**Required work:**
Each line of the data should be given again exactly.

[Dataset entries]
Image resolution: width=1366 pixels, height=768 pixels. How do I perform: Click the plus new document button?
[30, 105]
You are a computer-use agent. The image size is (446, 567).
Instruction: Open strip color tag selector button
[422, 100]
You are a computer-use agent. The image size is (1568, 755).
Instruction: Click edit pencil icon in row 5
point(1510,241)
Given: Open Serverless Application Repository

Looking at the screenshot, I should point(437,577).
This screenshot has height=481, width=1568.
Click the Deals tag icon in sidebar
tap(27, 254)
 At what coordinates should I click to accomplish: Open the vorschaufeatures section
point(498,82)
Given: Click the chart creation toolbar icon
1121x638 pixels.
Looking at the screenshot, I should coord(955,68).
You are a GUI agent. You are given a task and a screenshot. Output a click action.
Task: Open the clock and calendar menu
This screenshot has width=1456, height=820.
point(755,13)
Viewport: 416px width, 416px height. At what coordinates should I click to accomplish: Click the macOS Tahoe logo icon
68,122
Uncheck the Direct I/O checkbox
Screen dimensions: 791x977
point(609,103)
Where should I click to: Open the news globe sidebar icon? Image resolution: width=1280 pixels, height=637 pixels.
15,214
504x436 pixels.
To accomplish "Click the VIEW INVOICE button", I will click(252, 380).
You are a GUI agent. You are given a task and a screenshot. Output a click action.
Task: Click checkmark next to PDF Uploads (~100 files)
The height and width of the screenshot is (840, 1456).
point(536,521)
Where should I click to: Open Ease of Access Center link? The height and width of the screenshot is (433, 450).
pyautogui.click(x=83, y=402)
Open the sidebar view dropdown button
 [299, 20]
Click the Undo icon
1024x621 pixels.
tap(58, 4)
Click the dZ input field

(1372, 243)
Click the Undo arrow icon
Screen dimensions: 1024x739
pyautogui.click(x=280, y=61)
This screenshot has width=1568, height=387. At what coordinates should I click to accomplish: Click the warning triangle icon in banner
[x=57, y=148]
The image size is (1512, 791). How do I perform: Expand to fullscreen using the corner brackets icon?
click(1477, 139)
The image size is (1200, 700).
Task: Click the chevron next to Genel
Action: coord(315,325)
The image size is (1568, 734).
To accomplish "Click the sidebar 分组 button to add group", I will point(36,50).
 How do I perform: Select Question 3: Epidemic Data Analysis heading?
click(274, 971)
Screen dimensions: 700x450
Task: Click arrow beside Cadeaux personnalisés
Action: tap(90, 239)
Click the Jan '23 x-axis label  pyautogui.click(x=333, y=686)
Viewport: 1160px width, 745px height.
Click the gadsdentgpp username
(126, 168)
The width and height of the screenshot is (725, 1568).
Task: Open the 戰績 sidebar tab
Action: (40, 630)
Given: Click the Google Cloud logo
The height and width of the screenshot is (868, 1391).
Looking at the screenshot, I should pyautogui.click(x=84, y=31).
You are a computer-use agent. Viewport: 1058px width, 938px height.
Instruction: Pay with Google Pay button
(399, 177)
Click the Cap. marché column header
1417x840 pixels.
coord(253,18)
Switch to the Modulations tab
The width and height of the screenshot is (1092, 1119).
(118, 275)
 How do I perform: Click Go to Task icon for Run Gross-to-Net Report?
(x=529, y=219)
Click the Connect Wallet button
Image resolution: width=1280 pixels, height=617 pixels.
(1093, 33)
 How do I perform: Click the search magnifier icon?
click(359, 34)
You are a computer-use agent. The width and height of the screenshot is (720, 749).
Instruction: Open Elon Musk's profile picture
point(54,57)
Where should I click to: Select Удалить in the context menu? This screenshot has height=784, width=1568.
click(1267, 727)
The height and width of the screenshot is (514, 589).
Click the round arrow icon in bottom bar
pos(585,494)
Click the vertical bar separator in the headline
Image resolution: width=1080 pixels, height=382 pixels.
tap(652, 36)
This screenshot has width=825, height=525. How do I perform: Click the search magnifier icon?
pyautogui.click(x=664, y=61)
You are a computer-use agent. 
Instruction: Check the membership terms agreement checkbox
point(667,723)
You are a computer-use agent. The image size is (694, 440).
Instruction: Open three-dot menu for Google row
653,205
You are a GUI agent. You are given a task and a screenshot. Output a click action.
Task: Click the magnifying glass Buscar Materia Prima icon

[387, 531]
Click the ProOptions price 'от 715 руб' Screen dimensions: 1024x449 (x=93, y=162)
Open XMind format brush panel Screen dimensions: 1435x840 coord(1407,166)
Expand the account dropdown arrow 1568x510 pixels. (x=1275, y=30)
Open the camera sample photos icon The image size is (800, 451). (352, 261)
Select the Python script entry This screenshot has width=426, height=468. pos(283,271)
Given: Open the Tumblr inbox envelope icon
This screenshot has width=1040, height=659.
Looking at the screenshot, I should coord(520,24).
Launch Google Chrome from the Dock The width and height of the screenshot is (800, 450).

**Solution for this task:**
Image resolution: width=1366 pixels, height=768 pixels. How do I perform: Click the plus new document button?
[30, 105]
You are a computer-use agent. The image size is (446, 567).
Instruction: Open strip color tag selector button
[422, 100]
You are a computer-use agent. The image size is (1568, 755).
Instruction: Click edit pencil icon in row 5
point(1510,241)
Given: Open Serverless Application Repository

Looking at the screenshot, I should point(437,577).
This screenshot has height=481, width=1568.
Click the Deals tag icon in sidebar
tap(27, 254)
 At what coordinates should I click to accomplish: Open the vorschaufeatures section
point(498,82)
Given: Click the chart creation toolbar icon
1121x638 pixels.
Looking at the screenshot, I should coord(955,68).
You are a GUI agent. You are given a task and a screenshot. Output a click action.
Task: Open the clock and calendar menu
This screenshot has width=1456, height=820.
point(755,13)
Viewport: 416px width, 416px height. At what coordinates should I click to accomplish: Click the macOS Tahoe logo icon
68,122
Uncheck the Direct I/O checkbox
Screen dimensions: 791x977
point(609,103)
Where should I click to: Open the news globe sidebar icon? Image resolution: width=1280 pixels, height=637 pixels.
15,214
504x436 pixels.
To accomplish "Click the VIEW INVOICE button", I will click(252, 380).
You are a GUI agent. You are given a task and a screenshot. Output a click action.
Task: Click checkmark next to PDF Uploads (~100 files)
The height and width of the screenshot is (840, 1456).
point(536,521)
Where should I click to: Open Ease of Access Center link? The height and width of the screenshot is (433, 450).
pyautogui.click(x=83, y=402)
Open the sidebar view dropdown button
 [299, 20]
Click the Undo icon
1024x621 pixels.
tap(58, 4)
Click the dZ input field

(1372, 243)
Click the Undo arrow icon
Screen dimensions: 1024x739
pyautogui.click(x=280, y=61)
This screenshot has width=1568, height=387. At what coordinates should I click to accomplish: Click the warning triangle icon in banner
[x=57, y=148]
The image size is (1512, 791). How do I perform: Expand to fullscreen using the corner brackets icon?
click(1477, 139)
The image size is (1200, 700).
Task: Click the chevron next to Genel
Action: coord(315,325)
The image size is (1568, 734).
To accomplish "Click the sidebar 分组 button to add group", I will point(36,50).
 How do I perform: Select Question 3: Epidemic Data Analysis heading?
click(274, 971)
Screen dimensions: 700x450
Task: Click arrow beside Cadeaux personnalisés
Action: tap(90, 239)
Click the Jan '23 x-axis label  pyautogui.click(x=333, y=686)
Viewport: 1160px width, 745px height.
Click the gadsdentgpp username
(126, 168)
The width and height of the screenshot is (725, 1568).
Task: Open the 戰績 sidebar tab
Action: (40, 630)
Given: Click the Google Cloud logo
The height and width of the screenshot is (868, 1391).
Looking at the screenshot, I should pyautogui.click(x=84, y=31).
You are a computer-use agent. Viewport: 1058px width, 938px height.
Instruction: Pay with Google Pay button
(399, 177)
Click the Cap. marché column header
1417x840 pixels.
coord(253,18)
Switch to the Modulations tab
The width and height of the screenshot is (1092, 1119).
(118, 275)
 How do I perform: Click Go to Task icon for Run Gross-to-Net Report?
(x=529, y=219)
Click the Connect Wallet button
Image resolution: width=1280 pixels, height=617 pixels.
(1093, 33)
 How do I perform: Click the search magnifier icon?
click(359, 34)
You are a computer-use agent. The width and height of the screenshot is (720, 749).
Instruction: Open Elon Musk's profile picture
point(54,57)
Where should I click to: Select Удалить in the context menu? This screenshot has height=784, width=1568.
click(1267, 727)
The height and width of the screenshot is (514, 589).
Click the round arrow icon in bottom bar
pos(585,494)
Click the vertical bar separator in the headline
Image resolution: width=1080 pixels, height=382 pixels.
tap(652, 36)
This screenshot has width=825, height=525. How do I perform: Click the search magnifier icon?
pyautogui.click(x=664, y=61)
You are a computer-use agent. 
Instruction: Check the membership terms agreement checkbox
point(667,723)
You are a computer-use agent. The image size is (694, 440).
Instruction: Open three-dot menu for Google row
653,205
You are a GUI agent. You are given a task and a screenshot. Output a click action.
Task: Click the magnifying glass Buscar Materia Prima icon

[387, 531]
Click the ProOptions price 'от 715 руб' Screen dimensions: 1024x449 (x=93, y=162)
Open XMind format brush panel Screen dimensions: 1435x840 coord(1407,166)
Expand the account dropdown arrow 1568x510 pixels. (x=1275, y=30)
Open the camera sample photos icon The image size is (800, 451). (352, 261)
Select the Python script entry This screenshot has width=426, height=468. pos(283,271)
Given: Open the Tumblr inbox envelope icon
This screenshot has width=1040, height=659.
Looking at the screenshot, I should coord(520,24).
Launch Google Chrome from the Dock The width and height of the screenshot is (800, 450).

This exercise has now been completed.